Kitapta “kadınlar bu ülkenin azınlığıdır” diyorsun. Bunu açar mısın?

Kadınlar olarak çok örselendik, susturulduk, korkutulduk. Bir erkek şunu düşünsün. Bir erkek kahkahasını küçültmeye çalışır mı? Eğer buna zorunda kalırsa ne hisseder? Kahkahalarımızın desibeline namus biçildi bu ülkede. En insani davranışlarımızdan feragat ettik. Sessiz güldük, geceleri sokaklarda gezemedik, kadın başımıza (!) bir sürü şey yapamadık… Sustuk… Bazılarımız kadınlığına sahip çıktı erkekleşmedi. Erkekleşenlerden de aynı sorgulamaları, eziyetleri gördük. Azaldık. Çoğunluğun azıyken, her azınlığın içinde yine en ‘az’dır kadın bu ülkede. Düşünsenize azınlıkların azınlığıyız… Ve aslında bu ülkenin yarısıyken! Bir avuç kadınız kendi cinsiyetiyle var olmaya çalışan, özgürce, insanca yaşamak için bir küfrün öznesi olmaya göğüs geren… İnadına kadın, inadına hayatta kalan…

Kitabınla ilgili fuarlarda, imza günlerinde ya da sosyal medyada nasıl yorumlar alıyorsun?

Bu etkinliklerde kitap yorumları almaya bayılıyorum açıkçası. Benim için çok duygusal bir deneyim o. Nereden vurulmuşlarsa orayı hissediyorum paylaştıklarında ve oradan kucaklaşıyoruz sanki onlarla. Okuyucularımla aramda başka türlü bir ilişki oluştu. Kadınlarla “yalnız değilsin” der gibi erkeklerle de “sizi anladım” der gibi… Yorumlar hem çok güzel hem çok kıymetli… Kitabı sevmedim diyen olmadı ama eğer olursa onun da yaralarını bileceğim.

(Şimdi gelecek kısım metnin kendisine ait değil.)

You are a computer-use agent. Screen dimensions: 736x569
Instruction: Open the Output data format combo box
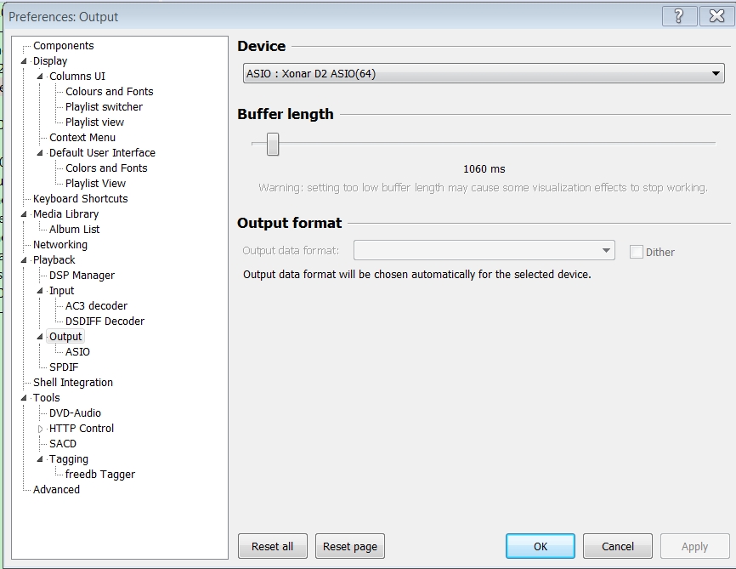click(x=484, y=250)
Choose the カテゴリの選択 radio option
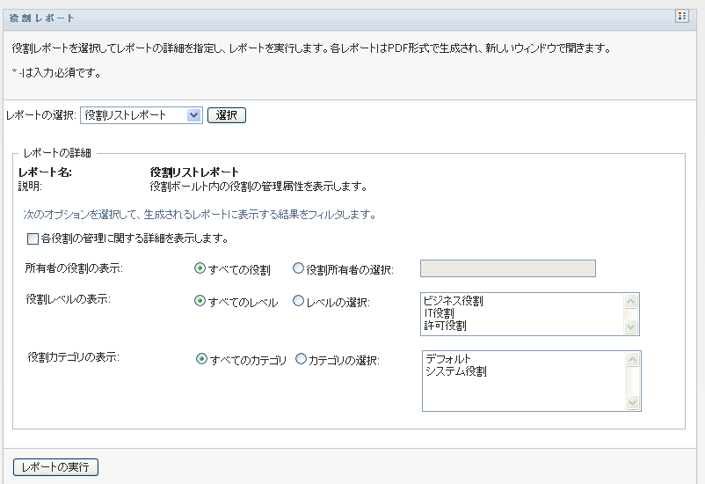The height and width of the screenshot is (484, 705). [301, 359]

Kitabın geliri kadınlar için çalışan bir STK’ye bağışlanacak demiştin. Bunu biraz açabilir misin?

Bu kitabı kadın meselesine dikkat çekmek için yazdım. Ve bu yüzden gelirinin kadınlara, kız çocuklarına gitmesini istiyorum. Onlar için canla başla çalışan kurumlar varken benim de onlara bir faydam olsun istiyorum. Belki şiddet gören kadınlar için belki şartlarından dolayı okuyamayan genç kızlar için… Bazı girişimlerimiz var bu konuda. Kitabı alan bilsin ki bir kadının, bir genç kızın elinden de tutacak. Belki bir ‘Hayat’ da onlar yazacak.

Takip ettiğin örnek aldığın yazarlar kimlerdir?

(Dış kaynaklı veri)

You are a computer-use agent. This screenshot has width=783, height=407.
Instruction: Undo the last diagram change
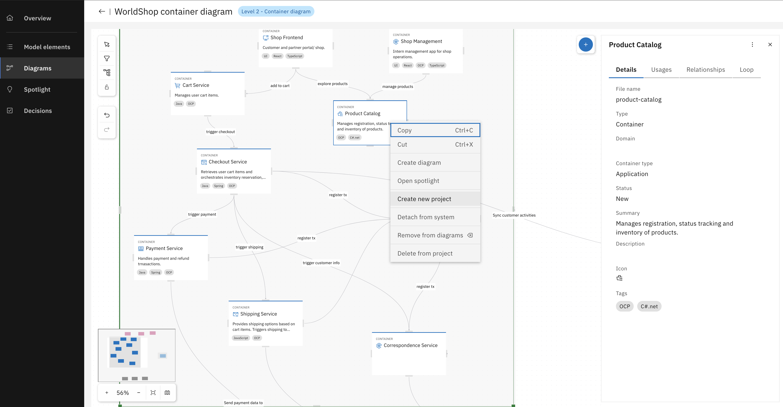click(x=107, y=115)
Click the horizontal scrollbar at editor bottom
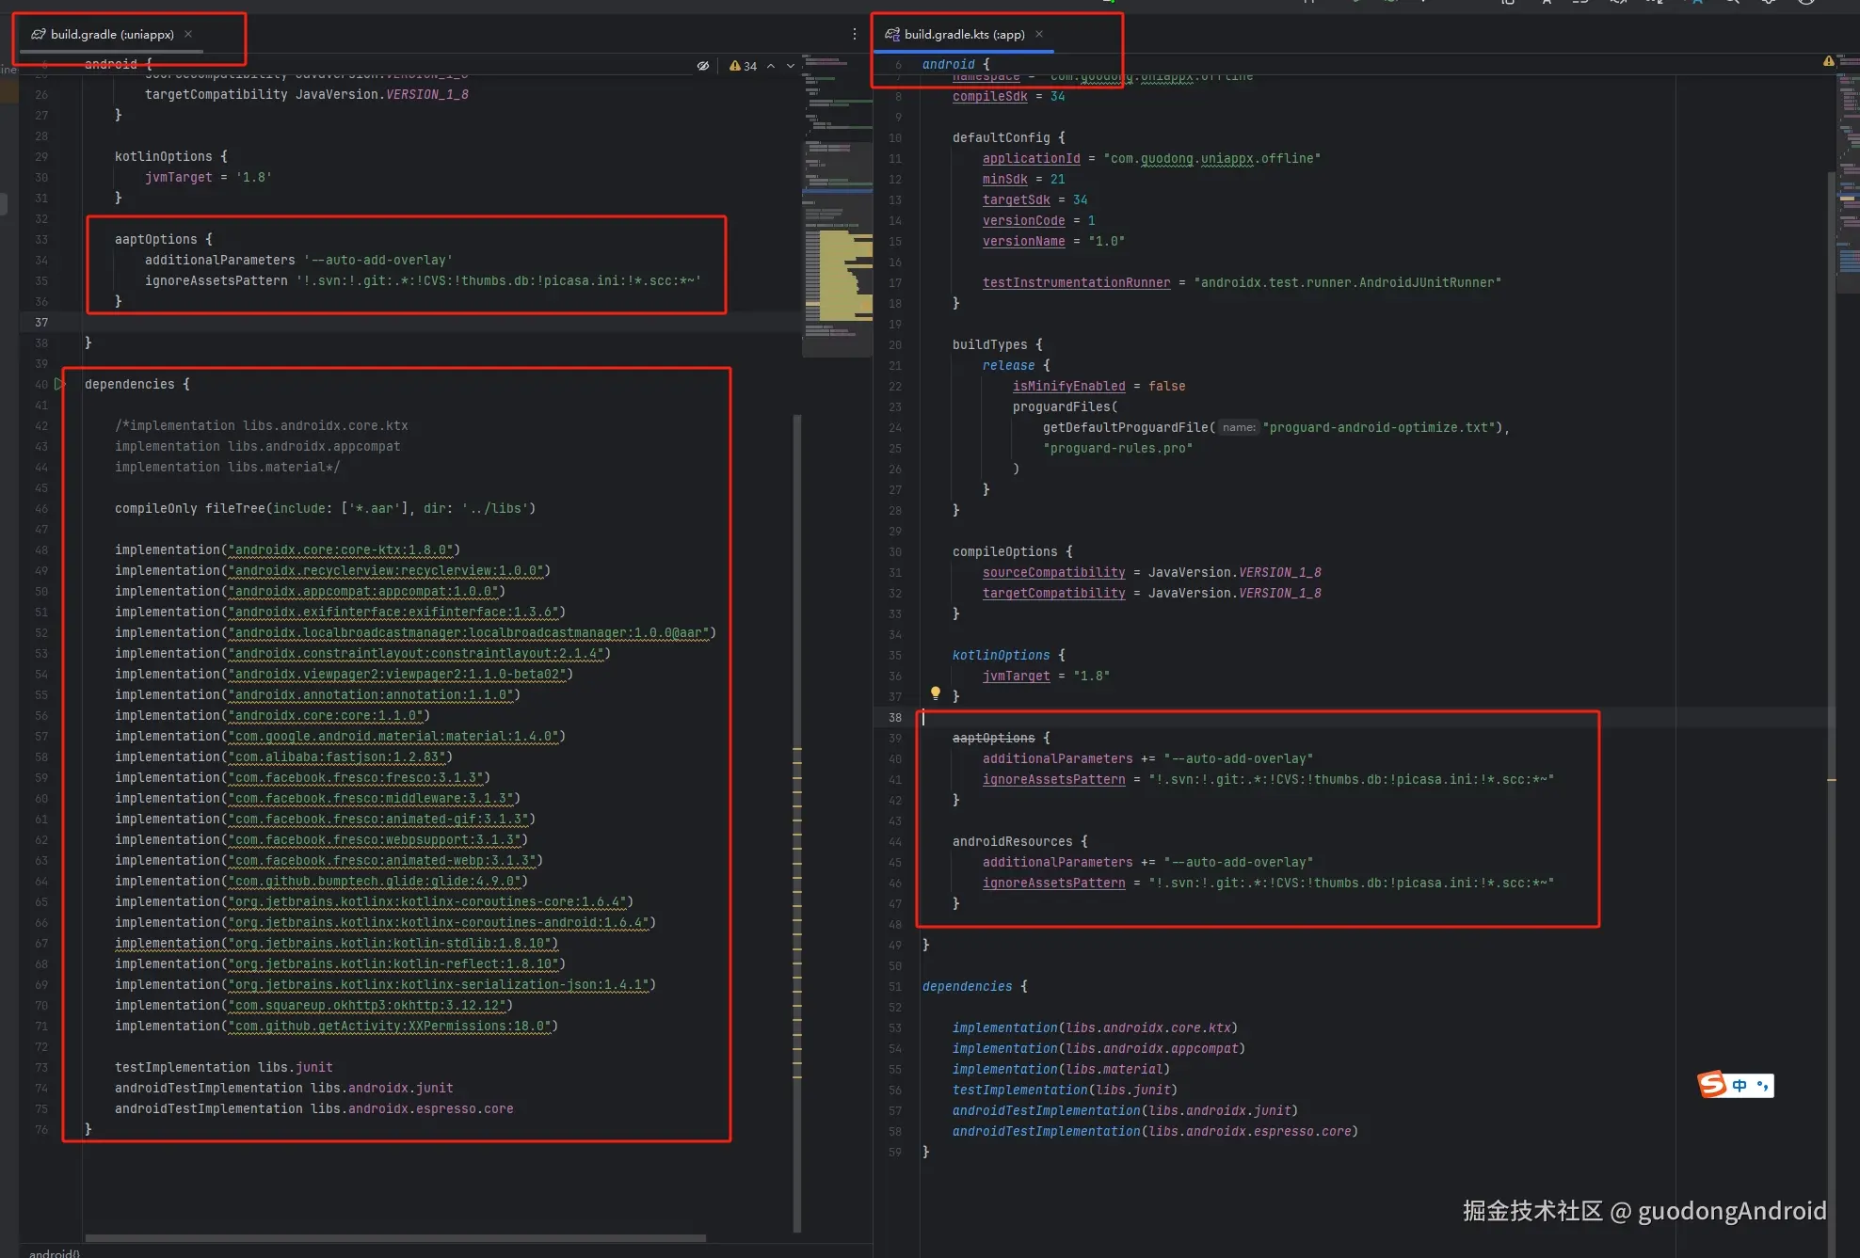 tap(395, 1238)
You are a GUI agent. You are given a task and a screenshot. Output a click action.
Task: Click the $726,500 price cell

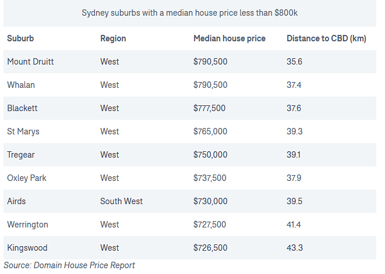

Popüler kitap okuyucusu değilim. Okumaya John Steinbeck ile âşık oldum, ne ile savaşacağımı, içimdeki isyanı Duygu Asena ile anladım. Ama hayranlık derseniz… Latife Tekin. Gerçekten büyük hayranıyım. İlk kitabı Sevgili Arsız Ölüm’ü okuduğumda ortaokuldaydım. O masalsı dil beni benden almıştı. Kitabı bitirdiğimde hayata bambaşka bakıyordum. Tereddütsüz söyleyebilirim ki Latife Tekin bu ülkenin en iyi romancısı.

Yeni roman çalışmaları var mı?

Var, kurgusu, konusu netleşti. Yine toplumsal ama bu kez distopik bir roman.